Course Description: Geomorphology is the study of landforms and the processes that shape landforms. Historically, geomorphology has focused on identifying landforms, but the goal of this course is for you to gain a quantitative understanding of surface processes. Once you understand how surface processes work, you will have a better idea of how a landscape evolved to its' present state, and how the landscape could change in the future. Both climate and tectonics play an important role in shaping the earth's surface, and in turn, surface processes can affect climate and tectonics. Increasingly, humans are also becoming an important "geomorphic agent", and human influences on surface processes may rival the importance of climate and tectonics.

Course URL:
Subject: Geoscience:Geology:Geomorphology
Resource Type: Course Information:Goals/Syllabi
Grade Level: College Upper (15-16)
Ready for Use: Course Goals Only
Theme: Teach the Earth:Course Topics:Geomorphology
Course Type: Upper Level:Geomorphology/Surface Processes
Course Size:

less than 15

Course Context:

This is a Junior level course. The only prerequisite is Introductory Physical Geology. The course is required for Environmental Science majors, but it is not required for Geology majors. The course does not currently have a separate lab time.

Course Goals:

  • Students should be able to look at landscapes, either directly in the field, or by using DEMs, topo maps, or aerial photos, and identify the major processes shaping the landscape.
  • Students should be able to identify the major variables that influence different landscape-shaping processes.
  • Students should be able to perform basic field skills, including note taking, sketch making, and surveying using a hand level.
  • Students should be able to evaluate results from simple numerical profile evolution models to quantify and compare time to steady-state, relief and profile form.

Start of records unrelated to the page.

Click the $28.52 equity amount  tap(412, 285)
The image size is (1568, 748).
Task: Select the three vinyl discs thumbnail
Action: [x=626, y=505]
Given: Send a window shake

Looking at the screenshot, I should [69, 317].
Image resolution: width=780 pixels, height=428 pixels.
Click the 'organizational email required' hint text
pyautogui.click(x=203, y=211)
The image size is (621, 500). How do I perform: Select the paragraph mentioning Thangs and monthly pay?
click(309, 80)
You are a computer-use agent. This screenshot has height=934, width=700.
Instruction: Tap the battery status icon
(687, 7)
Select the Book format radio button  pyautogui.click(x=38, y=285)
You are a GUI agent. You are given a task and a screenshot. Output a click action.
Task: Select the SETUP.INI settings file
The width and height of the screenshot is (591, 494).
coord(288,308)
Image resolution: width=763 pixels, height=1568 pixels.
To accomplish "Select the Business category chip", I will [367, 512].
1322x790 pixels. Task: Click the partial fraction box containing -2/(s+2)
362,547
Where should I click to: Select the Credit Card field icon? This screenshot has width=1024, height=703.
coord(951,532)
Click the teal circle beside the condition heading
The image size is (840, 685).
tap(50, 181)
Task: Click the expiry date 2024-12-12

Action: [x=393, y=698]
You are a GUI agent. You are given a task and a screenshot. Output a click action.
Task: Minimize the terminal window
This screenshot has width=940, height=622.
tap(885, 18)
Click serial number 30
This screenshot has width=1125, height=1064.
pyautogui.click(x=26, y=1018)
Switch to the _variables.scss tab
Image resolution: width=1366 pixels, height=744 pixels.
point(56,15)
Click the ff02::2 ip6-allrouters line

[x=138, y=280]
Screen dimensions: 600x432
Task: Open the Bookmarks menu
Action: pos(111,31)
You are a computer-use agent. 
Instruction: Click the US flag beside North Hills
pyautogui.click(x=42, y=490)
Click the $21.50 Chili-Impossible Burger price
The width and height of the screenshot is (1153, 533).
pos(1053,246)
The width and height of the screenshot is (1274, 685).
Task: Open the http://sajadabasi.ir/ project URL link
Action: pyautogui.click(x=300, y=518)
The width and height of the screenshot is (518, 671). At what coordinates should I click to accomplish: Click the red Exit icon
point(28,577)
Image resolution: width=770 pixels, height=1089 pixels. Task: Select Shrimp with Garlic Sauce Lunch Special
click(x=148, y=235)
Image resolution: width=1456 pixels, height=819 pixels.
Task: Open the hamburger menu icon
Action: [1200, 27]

How course activities and course structure help students achieve these goals:

The students have three large projects that are designed around these goals. Course activities to support these goals include lectures and class discussion and class time in the computer room and in the field. The students also have a number of short assignments to prepare them for the large projects. I asses the students based on their performance on these assignments and projects.

Skills Goals

  • quantitative abilities
  • oral communication
  • presentation skills

How course activities and course structure help students achieve these goals:

Each student gave two class presentations, and I also held bi-weekly discussions to improve their oral communication and presentation skills. I used these discussions and presentations to assess whether the students were improving their oral communication and presentation skills.

We discussed quantitative approaches to problems extensively in class, and quantitative problems were included in their projects and assignments. I used the projects and assignments to assess their quantitative skills.